Le jeu de manipulation par lequel il s’immisce dans son quotidien est d’autant plus réussi que Susan traverse en parallèle une crise pas si éloignée. Elle rejette aussi la possibilité de la libido encore active de sa mère en rabrouant un de ses locataires (Barry Foster futur étrangleur du Frenzy d’Alfred Hitchcock (1972)) et possible amants, tout en ce montrant fuyante avec les jeunes hommes qui la courtisent et la désirent. La présence masculine mais l’esprit supposé d’enfant de Martin sont donc rassurants pour Susan, facilitant une promiscuité sans danger. Il est d’ailleurs assez fascinant que le devenir femme d’Hayley Mills et plus particulièrement la perte de sa virginité (car c’est aussi ce que l’on suppose dans Twisted Nerve) ait pu occuper une place aussi centrale dans les intrigues de ses films, puis c’est l’enjeu principal de la comédie Take a girl like you de Jonathan Miller (1969). Susan et Martin forment deux les deux revers d’une même pièce, un cadre familial bancal ayant provoqué une fuite et rejet du sexe pour Susan (dont on apprendra que le père a prématurément quitté le foyer), et son attrait le plus névrotique et inquiétant chez Martin.

Roy Boulting illustre son propos par des situations équivoques qui conservent encore aujourd’hui leur caractère provocateur. La mère de Susan (Billie Whitelaw qui n’avait que 14 ans de plus que sa « fille » à l’écran) a ainsi des attentions maternelles envers Martin, partageant son lit avec « l’enfant » après un cauchemar tout en jetant un regard concupiscent sur le torse nu t ferme du jeune homme adulte. A l’inverse la camaraderie infantile entre Susan et Martin durant une scène de pique-nique distille son trouble érotique avec davantage d’ambiguïté, Hayley Mills exprimant brillamment le contraste de ses émotions entre attirance, rejet du sexe et choc de voir que le petit frère à protéger est en fait un homme qui la désire et veut la posséder comme les autres.

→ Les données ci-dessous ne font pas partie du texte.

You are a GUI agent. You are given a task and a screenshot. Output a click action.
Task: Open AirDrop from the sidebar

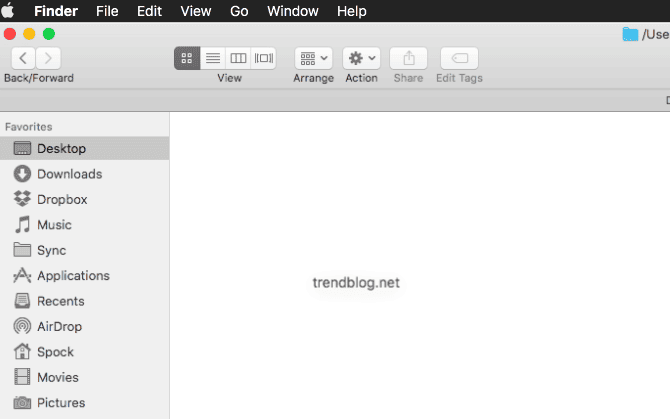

Malgré la vraie nature de thriller du film, les meurtres ne sont finalement pas si nombreux (mais les deux seuls du récit débouchent sur de vraies scènes-chocs très giallesque) et repose sur une atmosphère malaisante et brillamment mise en scène par Roy Boulting, notamment un climax mémorable. Le cinéaste fait montre d’une vigueur et d’une inventivité assez remarquable sur ce film de fin de carrière, qui est aussi un de ses plus marquants.